無明

人間の一生というものの最大のバカバカしさは結局われわれはみな死んでしまう、ということにある。
人類の行く末を案じようが、幸せな家庭を築こうが、大金持ちになってやりたいことをやりつくそうが、みな呆気なく死んでしまう、という点では同じである。

立ち話をしながら、ちょっと姿勢を変えた人の靴裏で踏みにじられる蟻や、血を吸った後に逃げ損ねて平手でたたきつぶされる蚊と本質的になにも変わらない。

非常に美しい若い女のひとの解剖に立ち会ったことがある。
光に反射する金色の柔らかな産毛がまだ生きている人のようだった。

メスがはいると、その下から薄い脂肪層や他の器官があらわれる。
特に乳房のあたりにメスがはいる頃には肉体が服かなにかであるかのように感じられたのが不思議だった。
輝くように美しい肉体の下から、陳腐な筋肉や骨があらわれるのを見ていると、われわれの存在を超えた者が、われわれを憐れんでいる声が聞こえるような気がした。

実際、そのとき遠い遙かなところで嗚咽するひとの声を感じていた。

わしは、その頃から「魂」というものの存在を願うようになったのだと思う。

わしは元々機械論者であって「人間の魂」というようなものは認めない。

「魂」というようなものを認めてしまうと、わしが唯一堅牢な思想としてもっている「科学」を根底から否定しなければならないからである。

「科学」を思想として放擲するのは、わしには耐え難い。

宗教のような人間の狂気や攻撃性におおきく依存した思想やあるいはレトリックに依存した哲学が、それほど堅固な思考の指針になるとも思えない。

まして「科学者は自分たちの知見以外の存在を認めない傲慢な姿勢を改めるべきだ」というような、ここまでの人間の知的努力を一挙にしかも軽々と否定してみせる、それこそ「傲慢」な 通俗的「超科学」論者に至っては、見るのも不愉快だと考えた。
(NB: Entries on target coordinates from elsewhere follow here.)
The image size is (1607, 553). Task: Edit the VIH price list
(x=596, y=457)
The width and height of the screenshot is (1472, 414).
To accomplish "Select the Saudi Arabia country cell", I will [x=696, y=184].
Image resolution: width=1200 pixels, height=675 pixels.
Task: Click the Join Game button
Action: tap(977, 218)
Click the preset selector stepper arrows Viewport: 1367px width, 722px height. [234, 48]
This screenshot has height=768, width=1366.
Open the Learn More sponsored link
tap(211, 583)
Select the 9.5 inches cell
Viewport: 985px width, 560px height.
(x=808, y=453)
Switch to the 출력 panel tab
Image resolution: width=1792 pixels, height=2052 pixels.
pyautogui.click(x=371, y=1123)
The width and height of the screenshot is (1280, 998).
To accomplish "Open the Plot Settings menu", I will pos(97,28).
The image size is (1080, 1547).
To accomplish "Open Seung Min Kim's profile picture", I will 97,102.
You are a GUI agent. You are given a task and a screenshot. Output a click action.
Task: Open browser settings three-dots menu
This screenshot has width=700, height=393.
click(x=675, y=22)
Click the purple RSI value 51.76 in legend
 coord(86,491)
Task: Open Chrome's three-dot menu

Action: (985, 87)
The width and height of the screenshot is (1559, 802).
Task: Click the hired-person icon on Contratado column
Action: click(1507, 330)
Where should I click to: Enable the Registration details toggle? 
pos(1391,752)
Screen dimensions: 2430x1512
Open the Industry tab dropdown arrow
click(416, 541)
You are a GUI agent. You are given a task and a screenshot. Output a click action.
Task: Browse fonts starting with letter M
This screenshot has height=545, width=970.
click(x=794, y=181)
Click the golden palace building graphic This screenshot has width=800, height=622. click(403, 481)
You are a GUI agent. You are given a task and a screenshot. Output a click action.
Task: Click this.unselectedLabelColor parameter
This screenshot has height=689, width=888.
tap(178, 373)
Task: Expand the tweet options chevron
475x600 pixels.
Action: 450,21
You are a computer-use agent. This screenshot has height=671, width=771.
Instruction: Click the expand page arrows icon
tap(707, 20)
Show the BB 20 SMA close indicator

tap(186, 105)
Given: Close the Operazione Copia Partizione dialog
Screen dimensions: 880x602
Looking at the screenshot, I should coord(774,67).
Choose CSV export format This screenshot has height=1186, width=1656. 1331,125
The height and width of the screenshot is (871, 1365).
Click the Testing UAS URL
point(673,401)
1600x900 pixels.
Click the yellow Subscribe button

兼好法師は「人間が死を先のことのように考えて、あれこれ将来の計画を巡らすのは笑止である。死というものは、誰彼の傍らに立っていていきなり斬りつけてくるものだ」と言う。
その通り、としか言いようがない。

ラッセル卿は人間の自分の一生に「保障」を求めることの愚かしさを嗤う。

それもその通りである。論理的に矛盾した行為であって、しかも一生の保障を企画する人間などは人生をゴミ箱に捨てるのと同じである。

「よりよく生きよ」というが、しかし、それも結局死ぬためなのが、やはりバカバカしい。

こういうことを考えるわしのような状態を日本語では「無明」という。

そこに「自己の死」というものがある限り、わしの思考も感情もいっさいが価値をもてないではないか。
人間の言語の普遍性は、人間の生命の有限性と明らかに矛盾している。

その矛盾を解決しようとして人間が発明した概念が「魂」である。

だから魂というものの存在を願うが、それもただ途方もなくムダに死ぬことがあらかじめ決定されているという自分の存在を慰めたいだけなのかも知れない。

人間の言葉というものが実は明らかに人間の存在自体をあざ笑っているからです。